Allontanamento da casa del coniuge: viola l’obbligo di convivenza?

Allontanamento da casa del coniuge: viola l’obbligo di convivenza?

Allontanamento da casa del coniuge: La Cassazione, con recente ordinanza n. 1785/2021, ha sancito il principio secondo cui spetta al coniuge che si allontana da casa dimostrare di avere una giusta causa per violare l’obbligo di convivenza derivante dal matrimonio.

Sul punto, non ha rilevanza alcuna che chi si allontana dalla casa familiare si adoperi in seguito al fine di mantenere un rapporto con i figli, con l’obiettivo di escludere l’irreversibilità dell’abbandono.

Allontanamento da casa del coniuge: da quale vicenda trae origine la pronuncia della Cassazione? La succitata ordinanza emessa dalla Suprema Corte trae origine da una recente vicenda in cui il Giudice di primo grado aveva stabilito l’addebito della separazione coniugale a carico della moglie, in conseguenza dell’allontanamento della stessa dalla casa familiare, rigettandone così le domande di natura economica.

Alla stessa conclusione è giunta la Corte d’Appello, a seguito dell’opposizione presentata dalla moglie.

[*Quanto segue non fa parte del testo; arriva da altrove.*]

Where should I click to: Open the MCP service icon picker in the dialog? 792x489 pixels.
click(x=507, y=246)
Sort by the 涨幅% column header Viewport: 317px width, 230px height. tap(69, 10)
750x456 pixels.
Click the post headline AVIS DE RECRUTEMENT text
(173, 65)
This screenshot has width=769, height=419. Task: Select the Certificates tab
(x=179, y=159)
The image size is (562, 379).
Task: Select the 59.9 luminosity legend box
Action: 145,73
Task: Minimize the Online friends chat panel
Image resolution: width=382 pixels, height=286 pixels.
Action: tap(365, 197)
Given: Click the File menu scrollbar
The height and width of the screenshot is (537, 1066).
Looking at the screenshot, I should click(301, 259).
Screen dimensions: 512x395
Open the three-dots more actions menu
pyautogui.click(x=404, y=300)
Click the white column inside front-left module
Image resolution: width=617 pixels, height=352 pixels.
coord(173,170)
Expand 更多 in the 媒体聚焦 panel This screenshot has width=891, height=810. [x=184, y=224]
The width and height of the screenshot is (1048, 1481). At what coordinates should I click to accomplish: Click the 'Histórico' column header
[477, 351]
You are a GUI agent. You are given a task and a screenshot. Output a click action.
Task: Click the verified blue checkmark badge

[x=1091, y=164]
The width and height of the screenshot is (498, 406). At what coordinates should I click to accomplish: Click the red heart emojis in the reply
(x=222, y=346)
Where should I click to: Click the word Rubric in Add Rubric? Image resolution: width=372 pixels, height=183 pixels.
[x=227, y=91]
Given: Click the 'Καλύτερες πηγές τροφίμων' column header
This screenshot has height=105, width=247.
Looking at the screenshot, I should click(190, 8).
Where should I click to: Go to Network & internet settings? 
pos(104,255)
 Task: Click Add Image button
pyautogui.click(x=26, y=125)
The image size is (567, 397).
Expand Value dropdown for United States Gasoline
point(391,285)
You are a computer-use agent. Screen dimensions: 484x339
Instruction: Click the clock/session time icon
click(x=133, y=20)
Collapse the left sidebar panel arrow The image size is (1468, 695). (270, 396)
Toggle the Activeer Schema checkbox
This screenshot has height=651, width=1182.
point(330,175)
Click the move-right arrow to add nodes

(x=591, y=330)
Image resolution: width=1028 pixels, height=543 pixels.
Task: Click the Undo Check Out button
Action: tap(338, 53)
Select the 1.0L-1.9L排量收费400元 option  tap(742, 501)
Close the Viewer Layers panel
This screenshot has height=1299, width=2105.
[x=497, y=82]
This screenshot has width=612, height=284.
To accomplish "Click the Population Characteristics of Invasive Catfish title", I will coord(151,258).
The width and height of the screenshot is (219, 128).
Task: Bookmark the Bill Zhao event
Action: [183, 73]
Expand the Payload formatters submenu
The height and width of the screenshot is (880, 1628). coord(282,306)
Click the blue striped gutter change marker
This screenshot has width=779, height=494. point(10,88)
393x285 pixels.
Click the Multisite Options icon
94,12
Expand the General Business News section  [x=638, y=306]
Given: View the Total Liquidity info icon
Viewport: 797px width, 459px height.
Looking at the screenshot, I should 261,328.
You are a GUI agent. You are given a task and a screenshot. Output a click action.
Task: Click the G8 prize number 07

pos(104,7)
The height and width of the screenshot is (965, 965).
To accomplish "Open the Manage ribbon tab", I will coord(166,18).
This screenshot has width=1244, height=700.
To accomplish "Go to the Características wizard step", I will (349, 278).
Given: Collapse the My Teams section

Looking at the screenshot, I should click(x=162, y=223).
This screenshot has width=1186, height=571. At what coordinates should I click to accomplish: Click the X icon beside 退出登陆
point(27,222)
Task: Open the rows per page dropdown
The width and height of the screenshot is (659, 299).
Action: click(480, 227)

In particolare, la moglie, ricorrendo in Cassazione, sollevava i seguenti motivi:

  • La Corte d’Appello le aveva addebitato la separazione in violazione del principio affermato dalla Cassazione nella sentenza n. 25996/2016, secondo il quale: il coniuge che chiede l’addebito è tenuto a provare il nesso di causa tra la violazione del dovere di convivenza e la intollerabilità della convivenza, spettando all’altro coniuge dimostrare la giusta causa.
  • Con il secondo motivo la moglie lamentava il mancato esame di un fatto decisivo: cioè il mancato accertamento della irreversibilità della condotta della donna e quindi della corretta qualificazione della stessa come “abbandono”, considerato il successivo adoperarsi per mantenere il rapporto con i figli, lasciando loro il suo recapito telefonico.

La Cassazione ha ritenuto fondato e meritevole di accoglimento unicamente il terzo punto, rigettando invece il primo ed il secondo poiché inammissibili.

Nello specifico, la Suprema Corte ha precisato che “per costante indirizzo di legittimità, il volontario abbandono del domicilio familiare da parte di uno dei coniugi, costituendo violazione del dovere di convivenza, è di per se sufficiente a giustificare l’addebito della separazione personale, a meno che non risulti provato che esso è determinato dal comportamento dell’altro coniuge o sia intervenuto in un momento in cui la prosecuzione della convivenza era già divenuta intollerabile ed in conseguenza di tale fatto.

Dunque, nel giudizio di separazione, chi chiede l’addebito deve provare l’allontanamento dal domicilio dell’altro coniuge e quest’ultimo invece deve provare che l’allontanamento si è verificato a causa della intollerabilità della convivenza.

Nel caso in cui l’allontanamento del coniuge non è fondato su una giusta causa, l’altro coniuge richiedente l’addebito non deve provare il nesso tra l’allontanamento e l’intollerabilità della convivenza, in quanto tale nesso deve essere dimostrato dal coniuge che si allontana.

La giusta causa, nel caso di allontanamento, può essere frutto sia di un accordo tra le parti che di un comportamento negativo dell’altro coniuge.

Anche la stessa lettera inviata dall’avvocato all’altro coniuge manifesta l’inizio della crisi matrimoniale e giustifica di per sé l’allontanamento.

Ovviamente, in casi del genere, l’aver mantenuto un contatto con i figli non ha alcuna rilevanza ai fini dell’irreversibilità dell’abbandono.

In conclusione, spetta al coniuge che si allontana da casa dimostrare di avere una giusta causa per violare l’obbligo di convivenza derivante dal matrimonio.